Consider even some of the most highly regarded, important metrics, such as candidate hire per interview. This data can be very interesting – individual recruiters can be judged on the quality of their candidates and the selection criteria for particular departments can be analyzed. However, it is again a ratio usable mostly on an individual case, because of its wild swings. If you are filling an impossibly hard (or intangible) position, you can and should expect a very low ratio. A “good” hire-to-interview ratio could mean easier positions or indicate higher turnover in the future. It’s difficult to draw any conclusions from this metric that you can use to judge a department as a whole or even the performance of an individual recruiter as compared to another.
A Cost Efficiency Model
Considering that recruitment data is often problematic, hard to come by, un-actionable, and/or expensive, when should you implement these programs? How do you know you are placing too much or too little emphasis on recruiting metrics?
It’s easy to justify costs, either in recruitment software or in specialized human labor, through lofty goals such as improved talent pipelines, topgrading, or employee retention or morale. However, it’s important to understand both the real utility of gathering the data, the validity of that data, and the cost in doing so.
One of the best ways to determine which metrics to follow and/or develop programs and methods to obtain is through a simple cost efficiency model. Recruiting department often quantify only one side of the equation: the cost of a recruiting software purchase or perhaps the cost of a specialized recruiting consultant or training for their staff. It is more rare that department heads will quantify the benefit of the action gleaned from that data.
To understand the cost savings or increased revenue from any program, you must first understand what action you can take from the data. If you can determine that specific action can be taken (such as hiring another recruiter, firing a recruiter, moving to another job board, developing a better employment website), you have to also consider the financial impact of this action.

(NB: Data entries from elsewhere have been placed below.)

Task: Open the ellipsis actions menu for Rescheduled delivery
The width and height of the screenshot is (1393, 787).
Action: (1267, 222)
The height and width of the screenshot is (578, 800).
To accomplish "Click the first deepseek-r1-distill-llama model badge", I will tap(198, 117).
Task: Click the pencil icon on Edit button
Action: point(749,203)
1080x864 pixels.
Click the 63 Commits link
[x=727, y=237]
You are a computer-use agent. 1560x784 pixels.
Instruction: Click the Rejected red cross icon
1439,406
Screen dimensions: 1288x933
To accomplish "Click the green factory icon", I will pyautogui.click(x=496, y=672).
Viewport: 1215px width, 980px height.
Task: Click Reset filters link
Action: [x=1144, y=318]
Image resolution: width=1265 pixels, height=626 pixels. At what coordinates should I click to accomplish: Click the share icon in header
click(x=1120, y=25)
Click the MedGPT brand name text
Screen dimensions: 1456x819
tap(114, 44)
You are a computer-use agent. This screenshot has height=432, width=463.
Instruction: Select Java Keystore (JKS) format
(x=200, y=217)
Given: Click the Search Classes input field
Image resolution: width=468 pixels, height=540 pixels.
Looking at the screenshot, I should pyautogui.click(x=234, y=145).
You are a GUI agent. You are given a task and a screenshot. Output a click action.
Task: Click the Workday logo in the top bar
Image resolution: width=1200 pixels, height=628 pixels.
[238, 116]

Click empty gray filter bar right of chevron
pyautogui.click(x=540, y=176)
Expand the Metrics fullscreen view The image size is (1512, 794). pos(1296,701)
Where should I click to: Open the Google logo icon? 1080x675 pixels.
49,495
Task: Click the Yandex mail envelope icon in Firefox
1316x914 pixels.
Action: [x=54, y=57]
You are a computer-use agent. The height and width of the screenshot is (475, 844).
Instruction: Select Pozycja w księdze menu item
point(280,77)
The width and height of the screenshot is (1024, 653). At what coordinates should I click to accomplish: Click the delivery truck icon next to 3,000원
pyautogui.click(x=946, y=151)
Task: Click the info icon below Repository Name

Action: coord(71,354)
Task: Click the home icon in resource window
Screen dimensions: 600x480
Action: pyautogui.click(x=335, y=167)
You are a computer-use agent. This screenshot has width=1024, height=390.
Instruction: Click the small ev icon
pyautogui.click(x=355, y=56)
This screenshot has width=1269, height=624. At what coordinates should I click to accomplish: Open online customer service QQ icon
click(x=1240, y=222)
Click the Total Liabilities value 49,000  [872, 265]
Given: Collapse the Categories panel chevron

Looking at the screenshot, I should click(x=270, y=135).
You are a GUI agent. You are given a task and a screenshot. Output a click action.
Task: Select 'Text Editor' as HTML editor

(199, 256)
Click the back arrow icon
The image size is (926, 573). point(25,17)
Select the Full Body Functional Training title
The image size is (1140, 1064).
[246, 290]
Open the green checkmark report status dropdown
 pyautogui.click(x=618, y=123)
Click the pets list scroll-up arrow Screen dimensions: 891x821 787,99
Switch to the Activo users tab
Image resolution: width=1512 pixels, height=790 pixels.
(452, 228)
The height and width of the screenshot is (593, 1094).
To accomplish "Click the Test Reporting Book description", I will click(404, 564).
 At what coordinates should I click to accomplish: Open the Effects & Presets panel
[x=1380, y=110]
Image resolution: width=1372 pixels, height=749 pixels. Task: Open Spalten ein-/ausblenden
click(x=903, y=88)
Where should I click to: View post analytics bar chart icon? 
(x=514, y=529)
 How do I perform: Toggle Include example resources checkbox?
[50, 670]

It’s somewhat easy to say, “If we had this data, we would understand if we should [buy X, reduce X, etc].” It is harder to say “And because we took that action, we will [achieve X revenue, reduce Y cost].”
This is to say, “improving” a commonly watched recruiting metric is not a benefit in and of itself. It is rather the financial consequences of the action taken because of that data that matter.
Recruiting metrics often mean a lot to recruiters and very little from the standpoint of business impact. To justify expense and recruiting program initiatives, it’s important to study which metrics matter most to your organization in terms of financial consequence. You don’t have to feel bad about ignoring the data that is too costly, inaccurate, or impossible to act on. Additionally, if the financial impact and yield from the resultant action will be less than the cost of obtaining and analyzing that recruitment data, you can consider that metric as an expense, not a utility to your organization.